The Bald Soprano takes two very English couples--English past the point of stereotyping--through an evening together. It begins as Mr. and Mrs. Smith sit, apparently after dinner, while he reads the Times and she darns his socks. Then it appears that dinner guests are coming, and when the Martins arrive they try to establish to each other's satisfaction that they are married. Nothing really happens, and doubt is immediately cast upon any detail that threatens to become so concrete as to endanger the pervading air of unreality in the evening. The four people spend the rest of their time conversing, interrupted only by a maid and a fire chief.

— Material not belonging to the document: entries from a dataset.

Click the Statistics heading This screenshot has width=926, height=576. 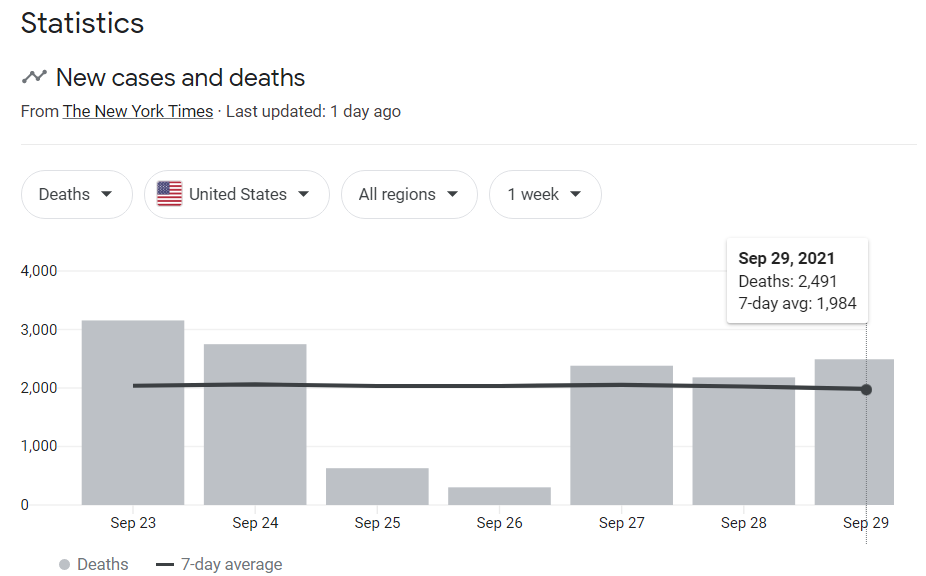click(x=82, y=23)
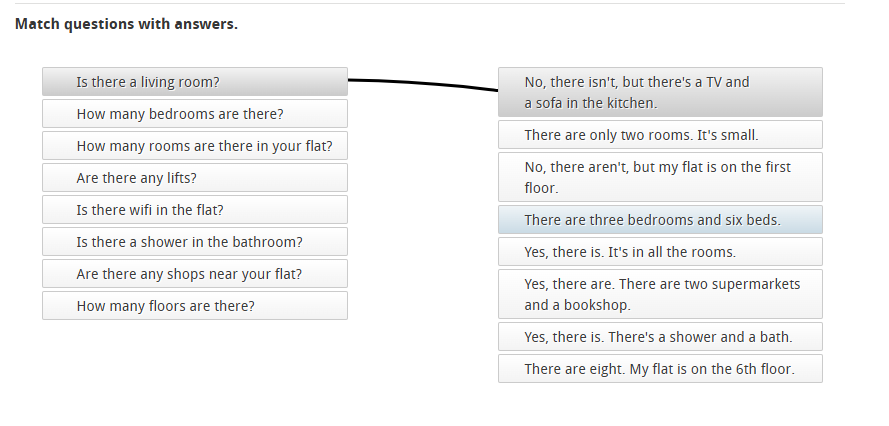889x426 pixels.
Task: Select 'How many rooms are there in your flat?'
Action: (195, 146)
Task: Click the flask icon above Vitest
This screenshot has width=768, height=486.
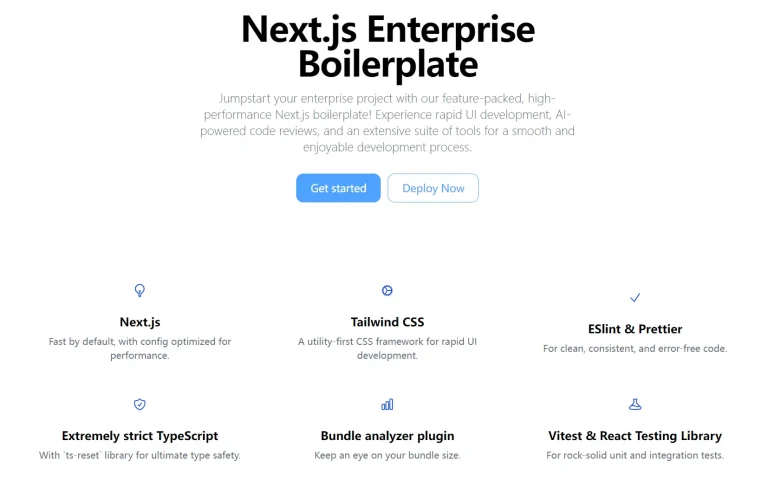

Susan Ehrlich and Pam Berlin stand out for their performances as Mrs. Smith and Mrs. Martin, respectively. Both of them convey a certain sense of painful and proper English sensibility without losing the pace of their lines. Paul Ling began his role as Mr. Smith very tensely, which became more appropriate as the play itself became more tense, but was initially somewhat awkward. Jean Kalavski babbled as the maid Mary in a relatively minor role that she handled well. Lindsay Davis's direction was equally competent; though he introduced nothing particularly novel into the performance.
THE PLOT EXISTS only as an excuse for a commentary on English life. The juxtaposition of ridiculous assertions, pursuit of any sane comment to an absurd extreme, and traditional shots at all symbols of Britannic complacency dominate the play without any competition from attempts at character development or plot conflict. It all manages to be very entertaining, and the actors, in this production deliver their lines quickly enough to build up a perverse momentum that carries the play through all but its most brutal moments.
But the performance at the Ex last week did falter occasionally. A series of incidents developing the idea that doorbells ring when no one is at the door is not really sustained by the cast. And the climactic scene--in which the two couples march ground in a circle screaming. "It's not that way it's over here," and jabbing their index fingers upward with increasing speed--is ridiculous rather than absurd.
Ionesco's Soprano is a small play that benefits from a small theatre; its intensely malicious approach would lose all its humor if played in a bigger setting, and Davis's production took advantage of the intimacy of the Ex. Like too many contemporary comedies-of-manners. The Bald Soprano, lacking any remarkable feats of inspiration appended by the director, would probably seem a little empty on any larger stage.